Elleri titremeye başlamıştı.
Sehun'a döndü tekrardan. " Ona dokunan tüm parmaklarını teker teker kıracağım."
Tekme atmaya başlayınca gözlerimi büyülttüm ve olaya müdahale etmeye çalıştım." Jungkook, dur! Bu kadarı yeter! "
Birkaç tekme daha attıktan sonra derin nefes almaya çalıştı ve yerdeki giysileri alıp yüzüme fırlattı. İçimdeki korku, yerini öfkeye bırakıyordu. Bir kez olsun... Sadece bir kez olsun beni dinlemek bu kadar zor muydu? Olayı anlatmamı beklemek, bu odada o gelmeden önce neler yaşadığımı anlatmamı beklemek bu kadar zor muydu?
Hep ben olayları alttan aldım. Hep ben sustum, hep ben bir şeyler yapmaya çalıştım. O ise... Ben burada taciz edilirken, hiçbir suçum yokken, yine de beni dinlememeyi seçmişti. Yine bencillik yapmayı seçmişti...
" Giyinsene, ne bekliyorsun!"
Ona ters ters baktıktan sonra üstümü giyindim. Yoongi'ye tuvaletten çıkması hakkında kaş göz işareti yaptıktan sonra onun çıkmasını bekledim. Güvende olduğunu anlayıncaya kadar bekledim.

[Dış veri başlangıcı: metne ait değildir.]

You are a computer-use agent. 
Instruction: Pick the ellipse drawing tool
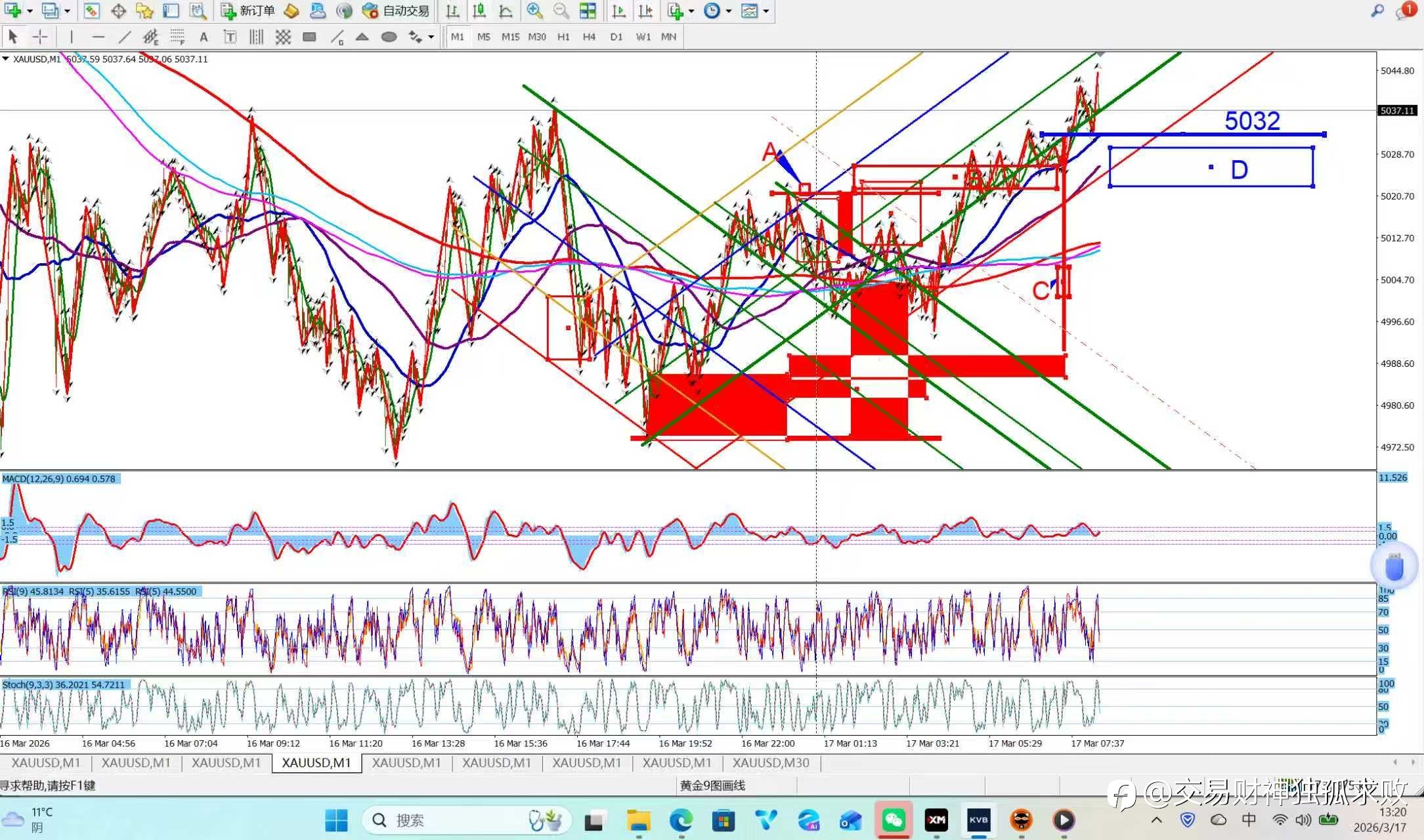click(389, 37)
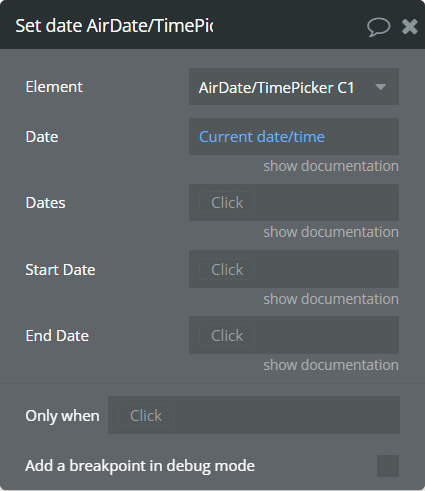
Task: Click the Dates label
Action: [45, 203]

Birkaç dakika beklemeden sonra başımı yerden kaldırdım ve ona, sevdiğim adama, baktım.
Elini bileğime sardı ve kapıyı açıp ikimizi de dışarı çıkardı. Uzun koridorun sonlarına doğru gelirken bileğimi acıtan elini tuttum ve ittirmeye çalıştım.
" Bırak beni!"
Yine beni duymuyordu. Aslında duyuyordu, sadece duymamazlıktan gelmek onun için alışkanlık olmuştu. İnsanları kırma alışkanlığı gibi...
" Bırak dedim Jungkook, Bırak!"
Durdu ve bir süre bekledikten sonra yürümeye devam etti. Okul binasından çıktık ve güvenliğin bağırışlarına rağmen bahçeden çıkmayı da başarmıştık.
Artık, bırak demiyordum. Çünkü bırakmayacaktı. Sadece eve gitmeyi bekliyordum. Fırtınanın kopacağı yere gitmeyi beklemeyi...
⚫
Eve girdiğimizde kimsenin olmaması içime küçük bir korku düşürse de bugün ağırdan almayacaktım. Sadece bir gün olsun ben bencillik yapacaktım. Ki bu bencilliğe bile girmiyordu (?)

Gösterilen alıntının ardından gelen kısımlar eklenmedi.